The bomb, she and other villagers said, released hundreds of smaller bombs that sprayed the area with shrapnel.

"No Arabs were injured," Ms. Hawa said bitterly. "Only these grandchildren and ladies."

The Pentagon had no comment today on whether American bombs might have hit this village.

A picture accompanying the article gives the little girl's name as Palwasha.  Seeing her lying there in the hospital breaks my heart.

Life in an impoverished, famine-ridden country like Afghanistan is hard enough.  What will life be like for Palwasha?  What kind of medical treatment can she possibly expect to receive?  Will there be any rehabilitative services at all for someone like her?  Or will she be condemned to a life of lying in bed, helpless?

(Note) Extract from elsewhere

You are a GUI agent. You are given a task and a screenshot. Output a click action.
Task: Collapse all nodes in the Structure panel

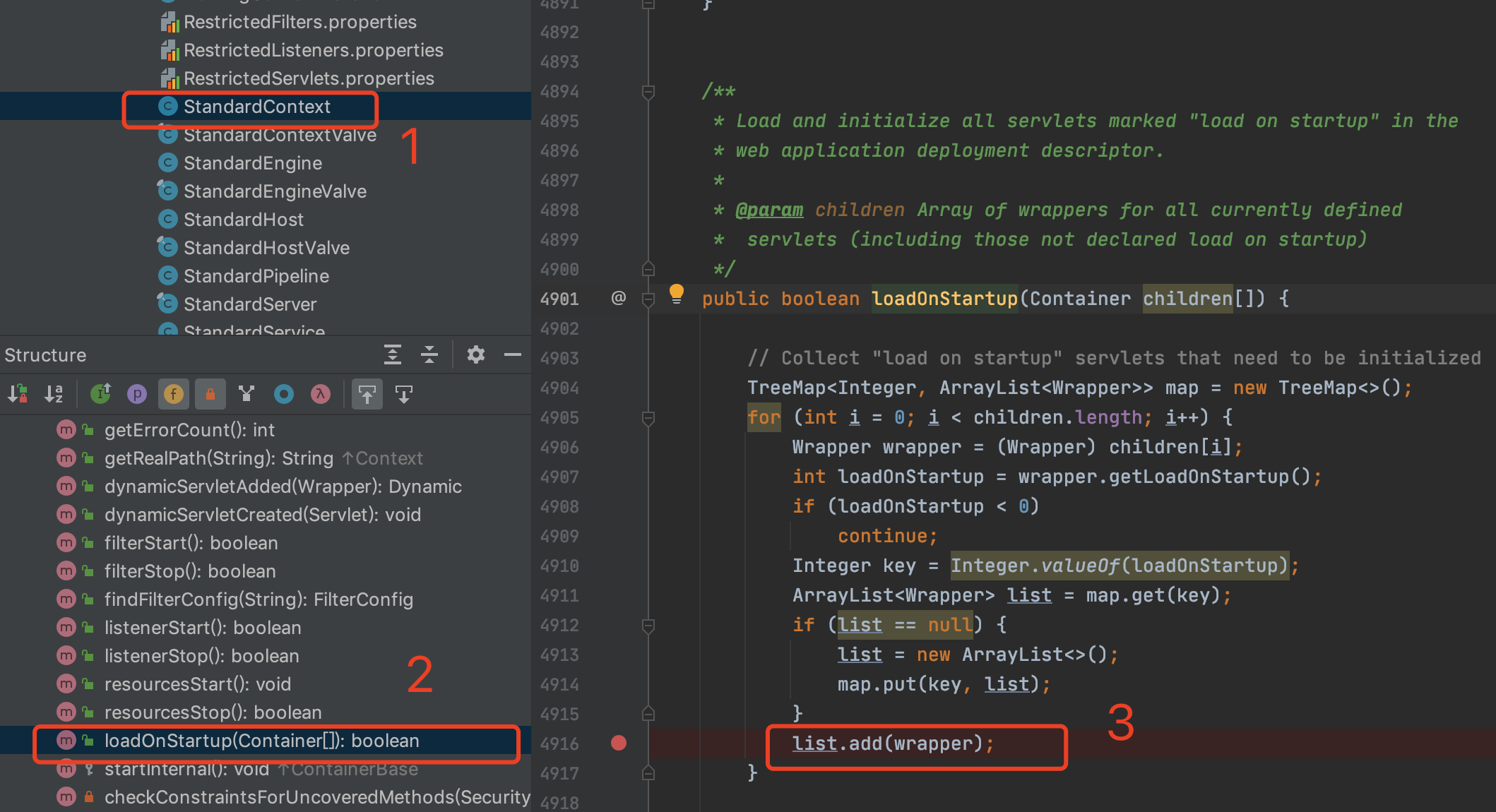coord(429,354)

I know that thousands of people were killed here on September 11, and many others horribly injured.  They have all, fortunately, received massive attention, and every single one of the injured will undoubtedly benefit from the most advanced medical care in the world and post-care rehabilitative services. 

But Palwasha will probably receive no attention from anyone except her immediate family.  She will most likely benefit very little from any modern medicine.  But for the New York Times article, the outside world would know nothing of her.  And there are undoubtedly countless other Palwasha's throughout Afghanistan whose bomb-induced injury and suffering is going completely unnoticed by the world.   So please don't write in and say "Why are you writing about that girl, why aren't you writing about the injured Americans." 

Compassion for our own dead and wounded should not close our hearts to the innocent victims on "the other side."  In fact, I would hope that the trauma we have suffered would make us more empathetic with, and more desirous of helping, those who are suffering death and injury.  Especially should this be so when we are the direct agent of their death and injury. 

While I have maintained that our deliberate choice of a high-altitude bombing strategy has ensured such casualties, while a different strategy would have avoided them, let's assume for the sake of argument that we bear no blame for Palwasha's tragedy at our hands.  But even if we bear no blame, aren't our hearts big enough to include her in our circle of compassion?

Did Palwasha have anything to do with the September 11 attacks?  Did she help bin Laden plan them?  Did she harbor an al Qaeda terrorist cell in her little village house?  Did she do anything at all -- as if a 6 year old girl could -- to deserve this obscenity that has been visited upon her?

In short, isn't Palwasha as much a victim of September 11 as the people who died that very day?  And isn't she as deserving of the assistance of the American people and government?

[Does anyone know how to set up a fund to provide assistance to this child?  Please write if you do.]